Four riders and two healthy bikes continue on towards the narrow river valley entrance that marks the beginning of Panjshir province.  This is the area where Faheem Dashty’s father had regaled me months earlier with tales of Massoud and his own part in blowing up roads to thwart the Taliban’s attempts to reach this Northern Alliance stronghold.   We are greeted at the guarded checkpoint and waved through.  
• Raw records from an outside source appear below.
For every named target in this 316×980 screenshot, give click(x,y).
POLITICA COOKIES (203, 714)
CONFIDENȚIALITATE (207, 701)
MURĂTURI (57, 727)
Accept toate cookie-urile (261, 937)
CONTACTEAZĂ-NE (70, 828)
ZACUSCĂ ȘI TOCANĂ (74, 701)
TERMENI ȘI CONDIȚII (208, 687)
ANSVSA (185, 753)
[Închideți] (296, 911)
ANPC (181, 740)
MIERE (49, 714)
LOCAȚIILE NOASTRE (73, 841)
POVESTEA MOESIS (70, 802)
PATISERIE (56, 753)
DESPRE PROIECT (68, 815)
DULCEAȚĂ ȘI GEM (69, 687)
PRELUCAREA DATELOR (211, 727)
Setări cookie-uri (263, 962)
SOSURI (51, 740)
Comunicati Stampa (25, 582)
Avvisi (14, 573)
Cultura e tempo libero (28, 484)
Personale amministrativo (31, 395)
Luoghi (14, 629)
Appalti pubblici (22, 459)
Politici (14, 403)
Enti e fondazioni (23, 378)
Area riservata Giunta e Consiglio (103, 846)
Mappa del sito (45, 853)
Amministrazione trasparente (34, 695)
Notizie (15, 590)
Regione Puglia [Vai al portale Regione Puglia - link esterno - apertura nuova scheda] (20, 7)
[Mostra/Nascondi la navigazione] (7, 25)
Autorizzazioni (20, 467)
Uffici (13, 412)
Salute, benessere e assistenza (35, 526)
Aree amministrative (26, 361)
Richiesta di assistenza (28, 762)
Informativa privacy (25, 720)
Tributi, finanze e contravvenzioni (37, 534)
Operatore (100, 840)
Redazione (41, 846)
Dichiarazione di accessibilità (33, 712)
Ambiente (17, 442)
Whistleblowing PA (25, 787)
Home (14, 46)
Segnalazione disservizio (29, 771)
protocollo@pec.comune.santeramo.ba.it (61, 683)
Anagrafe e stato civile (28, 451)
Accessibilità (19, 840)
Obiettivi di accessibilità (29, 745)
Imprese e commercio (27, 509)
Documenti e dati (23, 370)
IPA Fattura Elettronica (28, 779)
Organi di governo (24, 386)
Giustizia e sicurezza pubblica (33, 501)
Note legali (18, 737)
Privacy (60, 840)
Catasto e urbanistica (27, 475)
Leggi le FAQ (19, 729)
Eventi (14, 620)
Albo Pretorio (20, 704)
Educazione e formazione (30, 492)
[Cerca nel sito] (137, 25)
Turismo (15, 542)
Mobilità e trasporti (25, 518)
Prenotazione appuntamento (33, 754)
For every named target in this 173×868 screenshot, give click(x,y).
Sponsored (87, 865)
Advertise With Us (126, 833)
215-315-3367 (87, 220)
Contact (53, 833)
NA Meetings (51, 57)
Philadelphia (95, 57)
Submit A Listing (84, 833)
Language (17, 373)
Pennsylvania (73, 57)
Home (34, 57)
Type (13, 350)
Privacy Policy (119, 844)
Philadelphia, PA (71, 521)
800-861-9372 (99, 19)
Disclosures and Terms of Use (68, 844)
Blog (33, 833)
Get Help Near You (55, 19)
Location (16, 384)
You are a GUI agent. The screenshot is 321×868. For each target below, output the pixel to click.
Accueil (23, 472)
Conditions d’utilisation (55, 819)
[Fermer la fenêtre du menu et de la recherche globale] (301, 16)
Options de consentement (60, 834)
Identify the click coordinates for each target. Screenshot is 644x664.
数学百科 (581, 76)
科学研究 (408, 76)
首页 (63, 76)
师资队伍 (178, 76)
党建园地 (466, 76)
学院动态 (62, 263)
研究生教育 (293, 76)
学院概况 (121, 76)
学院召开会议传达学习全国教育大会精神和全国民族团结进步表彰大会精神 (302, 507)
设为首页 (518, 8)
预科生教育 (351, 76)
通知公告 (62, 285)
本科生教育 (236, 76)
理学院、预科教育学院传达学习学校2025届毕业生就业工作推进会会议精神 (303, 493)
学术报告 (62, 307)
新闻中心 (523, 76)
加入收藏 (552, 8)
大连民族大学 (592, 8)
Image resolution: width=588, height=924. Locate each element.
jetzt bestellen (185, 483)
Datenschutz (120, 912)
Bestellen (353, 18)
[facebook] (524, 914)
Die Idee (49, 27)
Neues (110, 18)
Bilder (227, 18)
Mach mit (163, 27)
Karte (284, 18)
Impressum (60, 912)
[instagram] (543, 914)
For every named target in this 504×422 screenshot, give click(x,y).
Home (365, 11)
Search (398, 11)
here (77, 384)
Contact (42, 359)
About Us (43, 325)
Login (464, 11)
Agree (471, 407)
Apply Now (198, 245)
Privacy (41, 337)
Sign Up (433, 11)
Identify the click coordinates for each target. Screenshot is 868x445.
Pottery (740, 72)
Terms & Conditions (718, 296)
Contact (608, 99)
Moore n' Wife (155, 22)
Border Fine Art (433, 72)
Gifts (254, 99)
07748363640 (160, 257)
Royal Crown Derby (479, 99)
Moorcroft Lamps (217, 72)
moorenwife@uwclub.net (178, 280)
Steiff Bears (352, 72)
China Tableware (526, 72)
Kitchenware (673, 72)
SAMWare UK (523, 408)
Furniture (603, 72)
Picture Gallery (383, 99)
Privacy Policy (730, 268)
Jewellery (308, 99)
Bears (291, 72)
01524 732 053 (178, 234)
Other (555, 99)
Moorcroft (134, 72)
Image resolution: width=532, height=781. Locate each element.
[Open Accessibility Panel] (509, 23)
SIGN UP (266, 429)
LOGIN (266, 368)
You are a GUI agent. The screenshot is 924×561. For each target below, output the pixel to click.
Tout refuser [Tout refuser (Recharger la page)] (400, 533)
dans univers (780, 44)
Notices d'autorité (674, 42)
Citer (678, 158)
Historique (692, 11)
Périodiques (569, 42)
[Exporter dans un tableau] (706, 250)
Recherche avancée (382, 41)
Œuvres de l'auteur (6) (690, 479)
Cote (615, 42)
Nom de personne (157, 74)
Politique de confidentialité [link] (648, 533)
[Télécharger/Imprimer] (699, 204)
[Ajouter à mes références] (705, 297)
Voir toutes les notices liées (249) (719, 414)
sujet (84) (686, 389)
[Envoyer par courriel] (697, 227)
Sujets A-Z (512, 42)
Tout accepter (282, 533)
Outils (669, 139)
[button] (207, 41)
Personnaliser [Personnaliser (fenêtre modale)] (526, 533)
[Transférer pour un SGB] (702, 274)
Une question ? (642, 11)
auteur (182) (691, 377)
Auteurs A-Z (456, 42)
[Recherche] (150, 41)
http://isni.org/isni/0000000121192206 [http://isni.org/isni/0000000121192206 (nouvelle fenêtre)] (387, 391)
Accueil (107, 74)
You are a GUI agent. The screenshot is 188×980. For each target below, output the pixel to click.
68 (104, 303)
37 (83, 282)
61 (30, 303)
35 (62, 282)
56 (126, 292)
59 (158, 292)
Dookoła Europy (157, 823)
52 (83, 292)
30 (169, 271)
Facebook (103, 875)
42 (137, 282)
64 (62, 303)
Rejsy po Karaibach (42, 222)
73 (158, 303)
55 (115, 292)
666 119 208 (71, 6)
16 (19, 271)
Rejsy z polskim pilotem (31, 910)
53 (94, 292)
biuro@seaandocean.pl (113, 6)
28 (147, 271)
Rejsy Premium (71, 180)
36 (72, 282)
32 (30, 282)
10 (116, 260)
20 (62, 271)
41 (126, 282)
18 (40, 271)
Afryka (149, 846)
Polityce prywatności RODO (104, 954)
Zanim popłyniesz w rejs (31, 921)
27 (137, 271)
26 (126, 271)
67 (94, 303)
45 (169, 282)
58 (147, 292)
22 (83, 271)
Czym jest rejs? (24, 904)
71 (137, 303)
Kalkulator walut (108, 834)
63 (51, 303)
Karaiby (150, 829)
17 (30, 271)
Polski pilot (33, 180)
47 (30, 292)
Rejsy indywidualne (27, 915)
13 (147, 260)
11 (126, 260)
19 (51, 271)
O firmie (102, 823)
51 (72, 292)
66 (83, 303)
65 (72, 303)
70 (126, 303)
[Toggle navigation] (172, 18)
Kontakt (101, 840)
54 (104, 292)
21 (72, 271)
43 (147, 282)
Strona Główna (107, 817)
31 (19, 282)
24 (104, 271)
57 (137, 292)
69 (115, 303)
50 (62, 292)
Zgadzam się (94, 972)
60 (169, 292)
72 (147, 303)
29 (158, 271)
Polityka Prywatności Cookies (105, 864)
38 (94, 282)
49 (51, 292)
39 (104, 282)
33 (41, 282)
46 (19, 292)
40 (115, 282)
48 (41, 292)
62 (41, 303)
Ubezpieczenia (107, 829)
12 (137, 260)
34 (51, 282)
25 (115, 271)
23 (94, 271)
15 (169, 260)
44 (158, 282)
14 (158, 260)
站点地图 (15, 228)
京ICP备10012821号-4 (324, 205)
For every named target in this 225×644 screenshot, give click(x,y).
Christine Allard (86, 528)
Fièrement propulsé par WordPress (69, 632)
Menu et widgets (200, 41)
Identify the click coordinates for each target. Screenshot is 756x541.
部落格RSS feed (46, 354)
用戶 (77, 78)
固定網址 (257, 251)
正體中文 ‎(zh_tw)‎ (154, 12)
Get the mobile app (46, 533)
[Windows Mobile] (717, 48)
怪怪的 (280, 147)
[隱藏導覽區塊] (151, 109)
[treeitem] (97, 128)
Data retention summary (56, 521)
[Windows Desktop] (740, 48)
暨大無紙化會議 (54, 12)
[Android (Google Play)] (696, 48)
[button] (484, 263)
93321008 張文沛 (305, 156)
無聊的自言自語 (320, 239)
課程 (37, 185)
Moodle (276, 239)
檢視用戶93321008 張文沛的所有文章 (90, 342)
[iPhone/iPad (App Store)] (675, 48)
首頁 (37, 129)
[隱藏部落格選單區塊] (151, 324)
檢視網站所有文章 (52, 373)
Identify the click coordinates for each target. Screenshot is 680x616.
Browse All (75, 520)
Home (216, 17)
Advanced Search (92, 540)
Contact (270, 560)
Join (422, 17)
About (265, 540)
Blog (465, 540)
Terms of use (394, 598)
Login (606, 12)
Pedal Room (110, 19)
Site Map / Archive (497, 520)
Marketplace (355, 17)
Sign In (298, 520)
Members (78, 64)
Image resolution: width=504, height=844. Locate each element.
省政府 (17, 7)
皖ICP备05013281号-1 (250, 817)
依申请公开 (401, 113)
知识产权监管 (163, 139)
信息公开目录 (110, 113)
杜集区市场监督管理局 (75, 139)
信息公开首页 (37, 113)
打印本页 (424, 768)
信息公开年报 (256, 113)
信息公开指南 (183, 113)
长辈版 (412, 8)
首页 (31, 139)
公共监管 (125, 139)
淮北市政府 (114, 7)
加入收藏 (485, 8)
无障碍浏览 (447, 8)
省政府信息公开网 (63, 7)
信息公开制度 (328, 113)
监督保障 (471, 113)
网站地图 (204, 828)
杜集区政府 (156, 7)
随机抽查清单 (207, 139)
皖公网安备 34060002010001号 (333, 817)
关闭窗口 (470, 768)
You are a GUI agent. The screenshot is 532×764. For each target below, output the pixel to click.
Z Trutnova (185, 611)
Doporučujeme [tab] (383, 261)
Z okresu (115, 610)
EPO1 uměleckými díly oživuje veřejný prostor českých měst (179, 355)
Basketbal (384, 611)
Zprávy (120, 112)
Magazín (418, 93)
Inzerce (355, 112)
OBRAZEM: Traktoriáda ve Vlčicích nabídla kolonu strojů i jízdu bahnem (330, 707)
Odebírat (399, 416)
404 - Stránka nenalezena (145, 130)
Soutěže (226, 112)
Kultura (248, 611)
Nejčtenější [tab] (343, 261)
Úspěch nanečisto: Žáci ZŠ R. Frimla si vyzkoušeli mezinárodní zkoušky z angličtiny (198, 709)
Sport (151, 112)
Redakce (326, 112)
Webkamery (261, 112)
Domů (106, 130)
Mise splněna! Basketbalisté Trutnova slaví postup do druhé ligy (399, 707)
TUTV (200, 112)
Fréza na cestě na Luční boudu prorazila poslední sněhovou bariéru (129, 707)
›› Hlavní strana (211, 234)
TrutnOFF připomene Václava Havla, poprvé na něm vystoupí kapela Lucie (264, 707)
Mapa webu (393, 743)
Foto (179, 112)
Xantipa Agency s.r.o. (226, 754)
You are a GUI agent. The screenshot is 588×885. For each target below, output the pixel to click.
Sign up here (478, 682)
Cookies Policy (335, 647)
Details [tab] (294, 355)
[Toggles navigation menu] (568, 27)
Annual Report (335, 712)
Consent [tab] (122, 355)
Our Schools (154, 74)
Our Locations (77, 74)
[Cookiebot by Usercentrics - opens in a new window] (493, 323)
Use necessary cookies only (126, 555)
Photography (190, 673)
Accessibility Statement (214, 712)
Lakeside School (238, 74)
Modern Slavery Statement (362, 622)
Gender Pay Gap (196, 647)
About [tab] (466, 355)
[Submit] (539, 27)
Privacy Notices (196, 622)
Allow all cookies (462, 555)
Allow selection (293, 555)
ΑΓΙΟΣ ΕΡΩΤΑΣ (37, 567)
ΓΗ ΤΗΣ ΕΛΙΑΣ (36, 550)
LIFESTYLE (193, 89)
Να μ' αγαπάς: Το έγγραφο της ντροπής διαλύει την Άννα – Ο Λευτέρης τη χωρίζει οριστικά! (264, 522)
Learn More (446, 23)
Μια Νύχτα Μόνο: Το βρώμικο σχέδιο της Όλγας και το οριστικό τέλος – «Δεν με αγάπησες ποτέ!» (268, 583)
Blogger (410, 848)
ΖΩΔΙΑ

The goal was to ride to the other end of the valley and visit Massoud’s tomb, but the multiple bike delays have eaten up a lot of time.  We stop instead about halfway and get off the bikes to take a few photos and stretch the legs before turning around.  Again children stream out of the fields and houses to watch us.  A little boy riding a donkey proves a comedian in training.  He hams it up for the camera, and Travis lets him try on his helmet.  He parades around on his donkey with a huge grin, cracking jokes to the rest of the children.   Its like a sketch out of Monty Python and a fitting end for the ride.

We head out of the valley and make our way towards the main road back to Kabul with the setting sun casting a golden light as the scenery flashes by. We stop briefly to fill up the tanks with ‘fresh’ petrol, involving an ancient can of petrol and funnel.  Other than that the bikes remain healthy and our only stop is at a roadside stall to purchase drinks and get some blood back into our legs.  Travis calls Andreas to see how if he and Hamid made it back all right.  As is becoming expected, men walk over to have a look at the bikes and one brings out a warhead he apparently found somewhere in the fields behind us.  The tip of the dusty warhead is unscrewed, but that is hardly comforting.  Check please!  He poses with his prize find for a few photos and we’re off.  

Darkness falls as we get close to Kabul, I am grateful for the relatively smooth road that allows me to stash my hands in the pockets of Travis’ jacket to keep warm.   Cars clog the wide road but the bikes weave in and out of traffic and along the side of the road, passing neatly through the lines of day trippers heading home.   

Eight hours on the bike, I am dropped off at my guesthouse to the surprise and mirth of the security guards.  I thank Travis and say goodnight as walk through the gate to where a lukewarm shower awaits!